Aqui, um dia normal de O Globo, o maior jornal do país. 

Ou as mais lidas da Folha.

Mais ainda.

No modelo anterior, havia o hábito da leitura de um jornal diário. O jornal garantia tiragem com as seções mais lights – esporte, cultura, cotidiano -, e preservava política e economia para temas mais pesados. 

Esse hábito permitia uma interação produtiva entre o jornalista e o público. Era possível a mediação, com o jornalista analisando cada medida do governo per si. Elogiando e criticando, o público assimilava os critérios de julgamento, permitindo um jornalismo com menor polarização, embora aproveitado por poucos quadros. 

Agora, além do caça-likes, cada notícia ou nota tem vida própria. O jornalista é julgado instantânea e isoladamente, por cada nota produzida. É o populismo se inserindo por todos os poros da mídia.

Com a notícia escrita fragmentada, o hábito de acompanhamento diário desviou-se para o jornalismo televisivo, os canais fechados. Historicamente, sempre a mídia escrita foi mais profunda que a televisiva. Hoje, em meio ao festival de análises superficiais, é possível encontrar boas análises em uma CNN, no período diurno, ou Globonews – intercalada com o jornalismo de obviedades. São as exceções. Mas nem essas exceções existem na imprensa escrita.

Nesse campo, como definir a cobertura das políticas públicas? Analisar conteúdo, méritos ou vícios, demanda conhecimento, paciência, tempo. E a leitura fica restrita a um público qualificado – mas obviamente minoritário.

Para conseguir likes, há a necessidade de buscar outros modelos de abordagem dos fatos em um novo quadro, de redes sociais, em que não existe privacidade, todas as discussões públicas são reduzidas a papos de boteco e exposição de intimidades das figuras públicas.

Analisar as implicações geopolíticas das viagens internacionais de Lula é restrito a um público de bom nível; falar da compra da gravata de Lula pela Janja.

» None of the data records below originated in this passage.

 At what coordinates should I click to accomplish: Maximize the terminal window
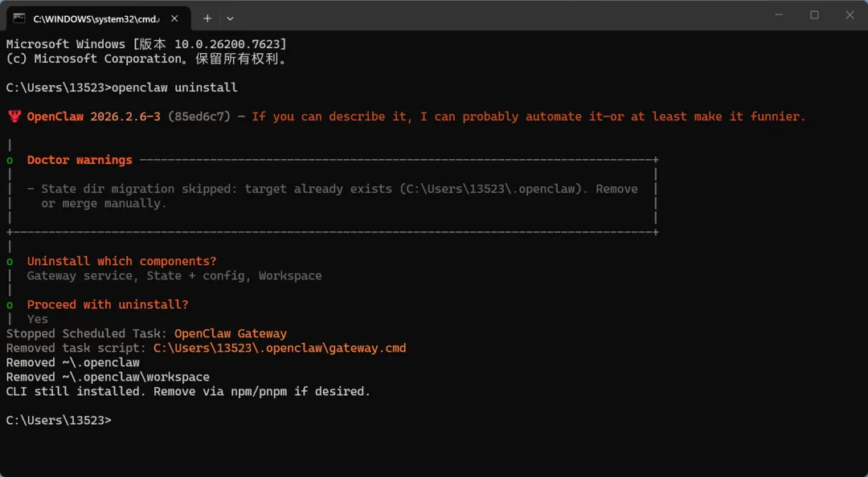click(x=814, y=15)
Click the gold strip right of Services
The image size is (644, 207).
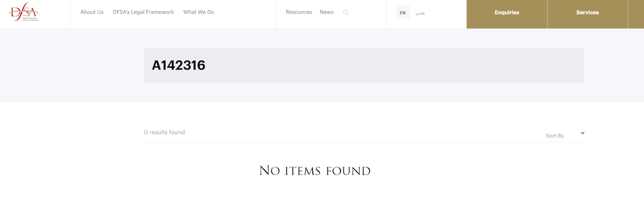pyautogui.click(x=636, y=14)
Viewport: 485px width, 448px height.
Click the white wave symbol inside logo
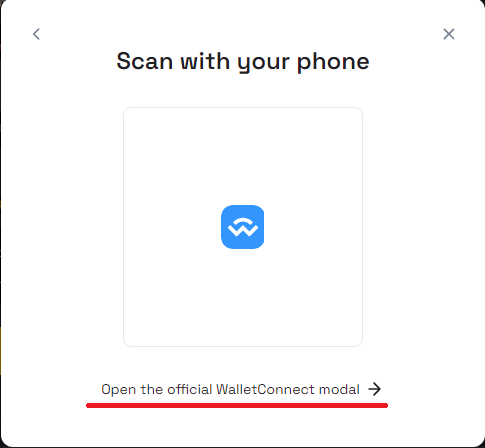pos(243,227)
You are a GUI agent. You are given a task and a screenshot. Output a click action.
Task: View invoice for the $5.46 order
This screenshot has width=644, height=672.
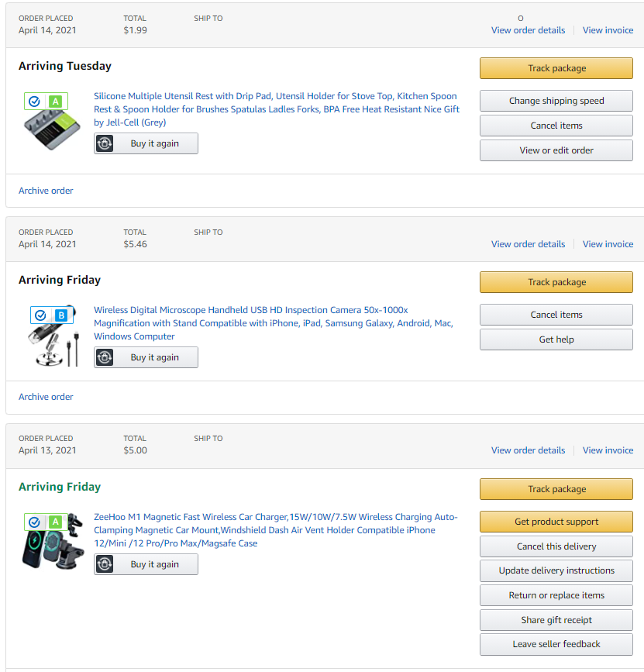pos(608,244)

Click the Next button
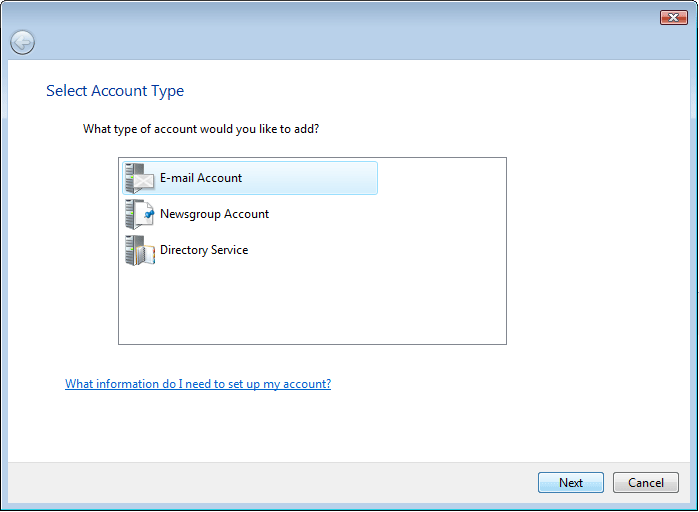click(x=570, y=483)
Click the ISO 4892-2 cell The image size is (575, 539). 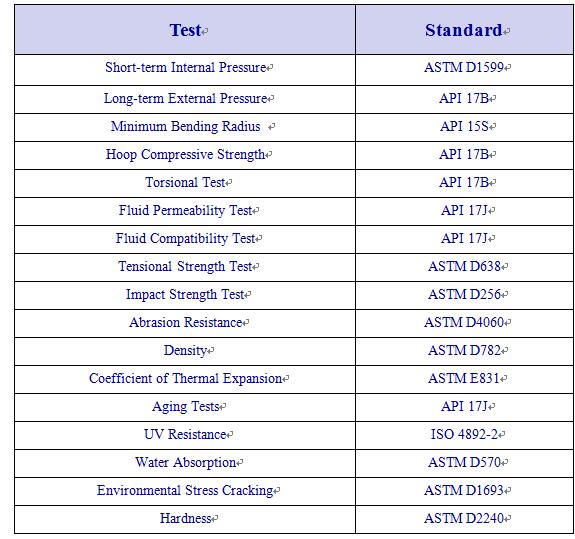[464, 435]
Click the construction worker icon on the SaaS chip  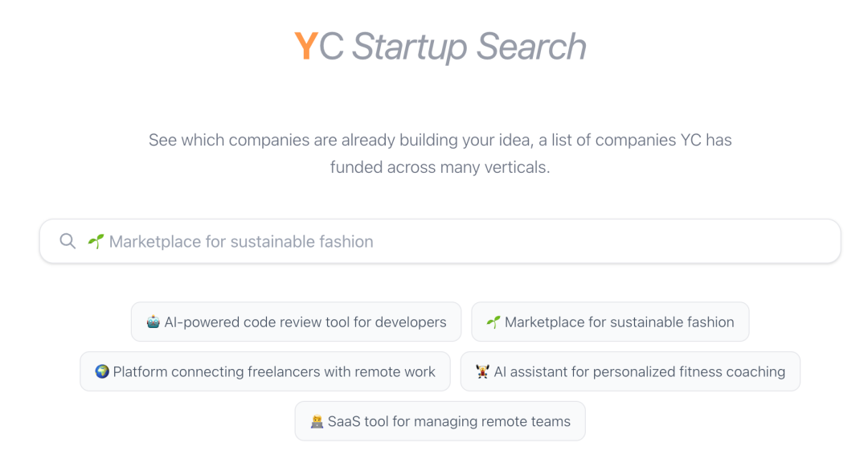click(x=317, y=420)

Peça 3 – o modelo Sonia Abrão

O modelo desenvolvido, então, passa a ser o padrão Sonia Abrão, a colunista de variedades. O jornalista trata de explorar detalhes irrelevantes de celebridades, decisões comuns aos leitores, permitindo, pela mediocrização, o fácil entendimento e o fácil julgamento de cada fato reportado. A personalidade pública fica do tamanho e no alcance da capacidade de julgamento do cidadão comum.

A cobertura passa a tatear formas de obter likes, pequenos truques, tics de cobertura que acabam acolhidos pelo Aquário devido ao emburrecimento coletivo das redações.

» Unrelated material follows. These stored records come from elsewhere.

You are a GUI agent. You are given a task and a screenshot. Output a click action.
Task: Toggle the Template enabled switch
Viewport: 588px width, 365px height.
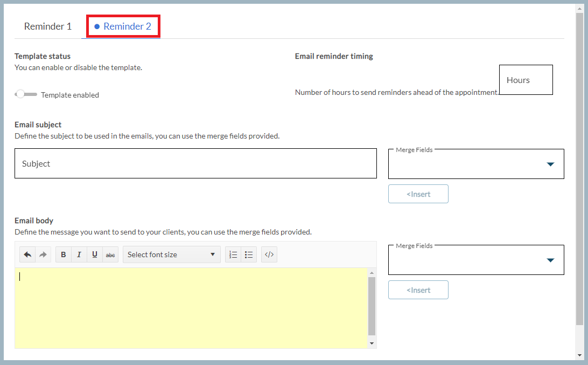25,94
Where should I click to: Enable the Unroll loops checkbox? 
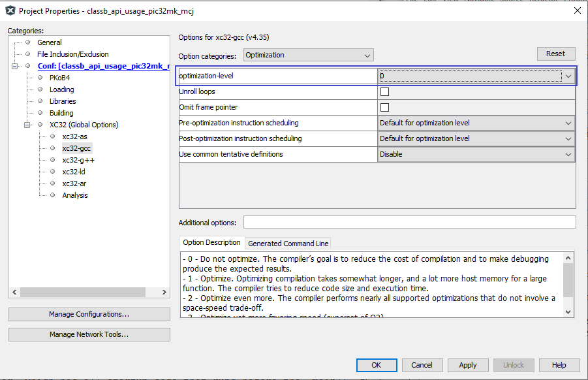384,92
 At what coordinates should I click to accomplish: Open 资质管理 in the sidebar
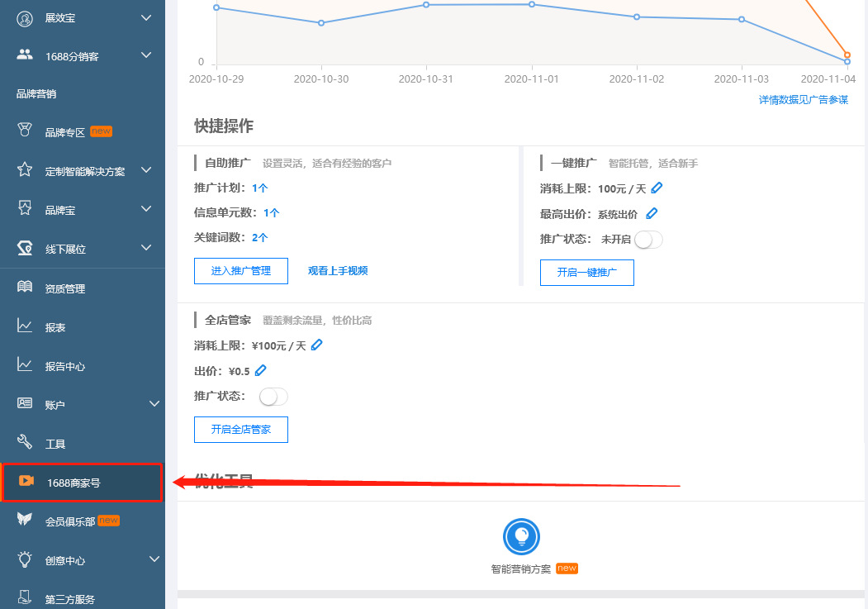64,288
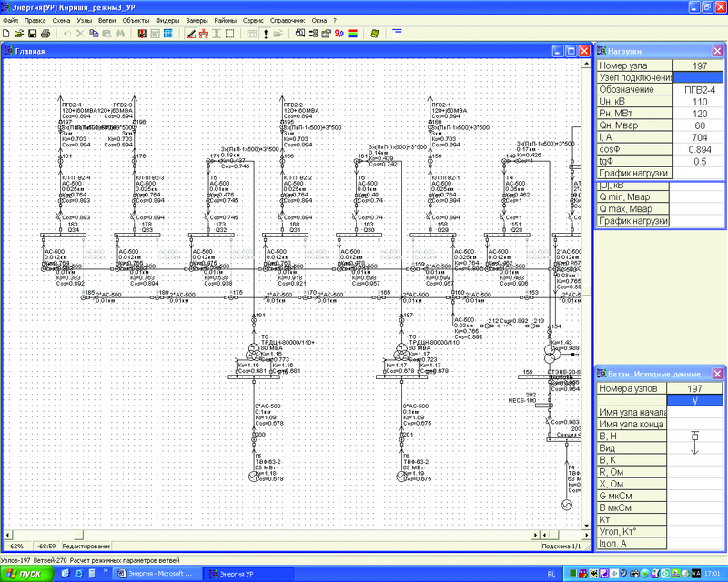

Alguns dos ingredientes da cobertura atual:

O paradoxo do que não foi feito.

Há um universo amplo de decisões que podem ser tomadas. Qualquer pessoa tem a possibilidade de escolher um leque restrito de decisões – a menos que tenha o dom da ubiquidade. O truque consiste, então, em transformar em notícia a decisão que não foi escolhida.

O princípio do bode expiatório

Consiste em atribuir todos os atos públicos ao Presidente, mesmo que sejam de responsabilidade de instituições autônomas em relação ao Executivo.

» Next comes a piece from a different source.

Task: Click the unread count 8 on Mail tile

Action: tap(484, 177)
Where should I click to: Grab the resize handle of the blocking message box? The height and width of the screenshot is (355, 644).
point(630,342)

Tome-se o exemplo abaixo. A notícia diz que o Tribunal de Contas da União identificou irregularidades 

“O Palácio do Planalto seguiu a recomendação do Tribunal de Contas da União (TCU) para dar mais transparência às informações sobre o programa. O pente-fino na gestão Bolsonaro vai de buscas a possíveis irregularidades a uma varredura em cargos de confiança para identificar servidores alinhados com o ex-presidente”.

A manchete atribui a iniciativa ao governo Lula.

Ou o exemplo da votação na Câmara, desfigurando a área ambiental. Foi uma decisão autônoma da Câmara, devolvendo o projeto a Lula – que poderá aceitar ou não as mudanças. Antes que se pronunciasse, desabou uma enxurrada de acusações contra Lula. Essa fuzilaria só acabou nos dias seguintes, quando a própria Marina informou que a responsabilidade era da Câmara e Lula trabalharia para reverter.

O paradigma das negociações espúrias

Lula indicou para o Tribunal Superior Eleitoral dois juristas de renome, professores da mais prestigiada faculdade de direito do país, a do Largo São Francisco. Lá, eles são colegas do Ministro Alexandre Moraes e do ex-Ministro Ricardo Lewandowski.

A jornalista não tem a menor ideia sobre os bastidores da escolha. Mas como os indicados são colegas de Moraes, e o TSE vai julgar Bolsonaro e Zambelli – com alta probabilidade de cassar ambos por crimes óbvios – tira-se a conclusão imediata de que houve barganha. E tal nível de análise ganha a primeira página de um jornal tido como sóbrio.

Incapacidade de entender os jogos da geopolítica

Tome-se a recente visita de presidentes da América Latina ao Brasil. Lula organizou um evento com o presidente da Venezuela, Maduro. Desde os tempos de Hugo Chávez o governo Lula, apesar da enorme ojeriza pessoal de Lula em relação a Chávez, mantinha relações diplomáticas por razões óbvias: a Venezuela era o maior comprador de manufaturados brasileiros e a união dos países da América do Sul confere um peso regional muito maior ao país.

Está certo que não precisaria elogiar tanto o país, mas o que o presidente do Chile, Gabriel Boric Font, ganha em sua cruzada diária contra a Venezuela? Nada. No entanto, criticou Lula e obteve larga repercussão na mídia.

O padrão Gerson Camarotti

Uma partida tem 90 minutos; um governo tem 4 anos. Em ambos os casos, narrativas recheadas de conflitos, disputas, reações. Toma-se, então, uma derrota pontual e trata-se qualquer batalha como se fosse o fim da guerra.

Peça 4 – o sonho e a realidade

Por certo, há inúmeros problemas no governo Lula, de articulação política, de dificuldade para enfrentar o pior Congresso da história. Há o desafio da viabilização da economia, e as dúvidas sobre se o tempo político do arcabouço bate com o tempo político de Lula. E há a necessidade premente de Lula entrar no jogo interno.

Mas há muita coisa sendo feita, sem merecer cobertura da mídia. Não há uma linha sobre políticas públicas, sobre a volta das políticas sociais, sobre o novo protagonismo dos movimentos, sobre avanços na redução dos benefícios fiscais espúrios, sobre a taxação de produtos importados. E sequer se fala sobre os seguidos erros de projeção do Banco Central e do Copom.

Esse clima de derrotismo é típico do complexo de vira-latas que acompanha o país desde a Independência, somado a uma mídia que não consegue se livrar do negativismo que a vem marcando desde a redemocratização. E isso em um país em que a Câmara é chefiada pela pior liderança política da história, pelo representante mais deletério do centrão, por um chantagista reconhecido.

Em vez das críticas a Artur Lira, a cobertura se limita a criticar a possibilidade de uma ação de contenção pelo Supremo.